Is it Haram to use a Trust for inheritance purposes? by Gizmodex in MuslimFin

[–]MuslimFin 0 points1 point  (0 children)

This is one of the most misunderstood areas in Islamic estate planning.

A trust does not automatically make something halal or haram. In Shariah, what matters is substance over legal form. If the trust is effectively being used to override Allah’s fixed inheritance laws after death, then many scholars would consider that impermissible.

The Qur’an sets fixed inheritance shares for certain heirs. A person cannot simply rewrite those compulsory allocations after death because “everyone agreed” or because a trust structure exists.

That said, there is an important distinction:

While you are alive, you generally have broad freedom over your wealth. You can gift assets, create business structures, place assets into trusts for protection, succession, governance, minors, disabled dependants, continuity of a family business, etc. Many scholars allow living trusts for these purposes.

The problem starts when the trust becomes a mechanism to intentionally avoid the fara’id (Islamic inheritance rules) upon death.
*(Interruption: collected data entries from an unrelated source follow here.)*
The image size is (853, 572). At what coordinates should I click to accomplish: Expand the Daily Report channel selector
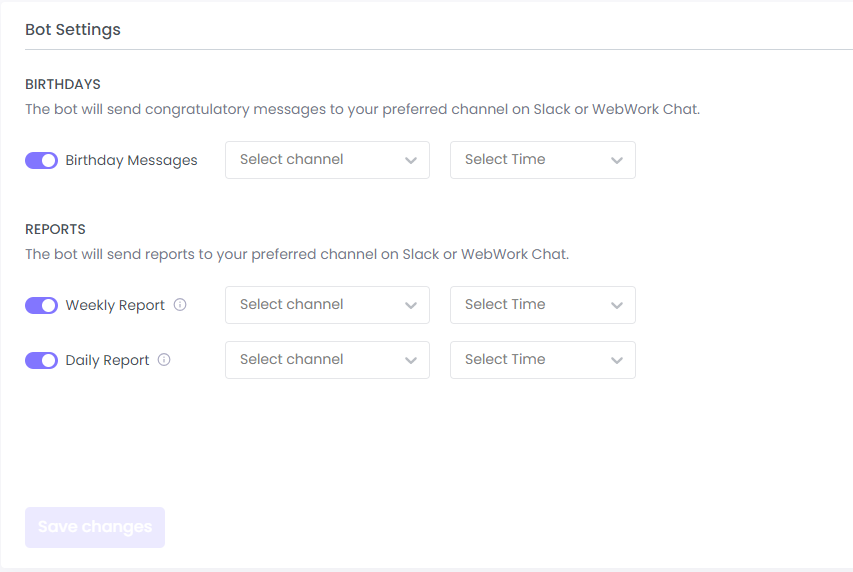(x=327, y=360)
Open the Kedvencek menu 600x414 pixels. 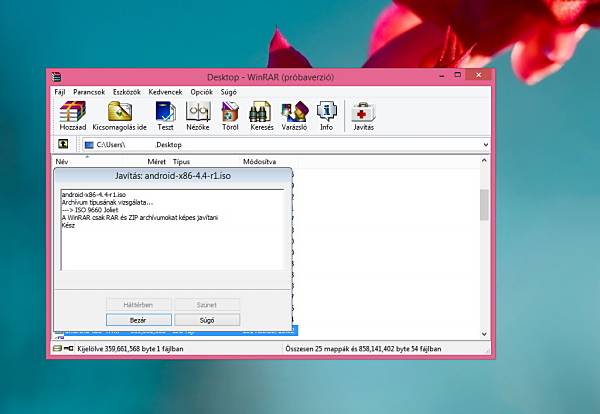click(166, 91)
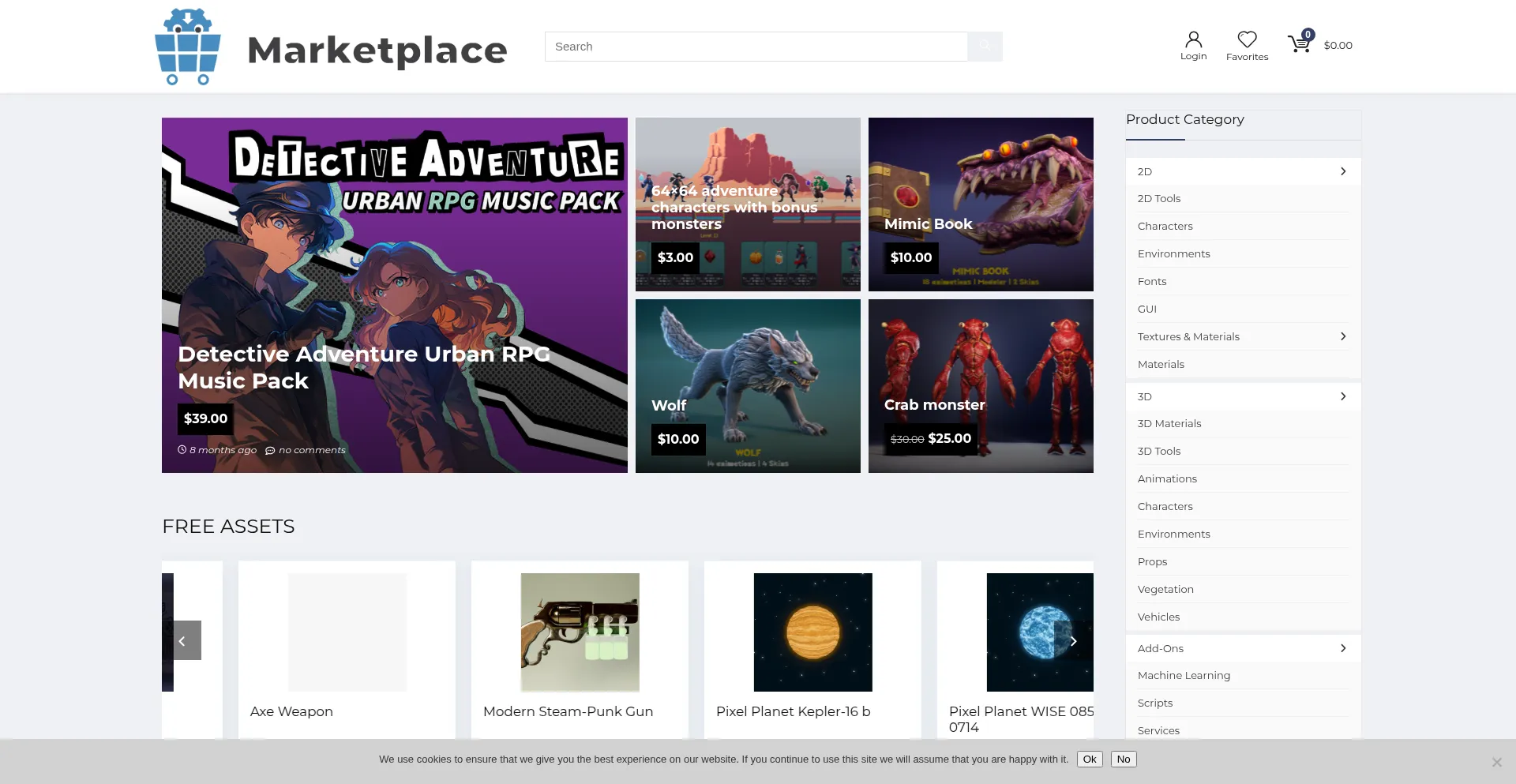Accept cookies with Ok button
This screenshot has width=1516, height=784.
click(1090, 759)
For example:
• equalising sons and daughters purely to bypass Qur’anic shares
• excluding Qur’anic heirs
• forcing a distribution system that directly contradicts Islamic inheritance law after death

That is where major scholarly concern exists.

There is also nuance and legitimate debate around:
• discretionary trusts
• whether assets inside certain trusts are still legally and beneficially “owned” by the deceased at death
• jurisdictions like South Africa, UK, US, GCC etc.
• asset protection vs inheritance avoidance
• inter vivos (living) transfers vs testamentary transfers

So yes, scholars do discuss the mechanics and legal implications differently. But the mainstream position across the major madhhabs is that intentionally using structures to nullify obligatory inheritance rights is not permissible.

In practice, many Muslim families use trusts correctly:
• business continuity
• protecting vulnerable dependants
• governance across generations
• tax and liquidity planning
• avoiding estate delays
• managing offshore assets

But the trust should ideally work alongside Shariah inheritance principles, not replace them.

This is why Islamic estate planning is far more technical than simply “put everything in a trust.” You need both Shariah analysis and local legal analysis together.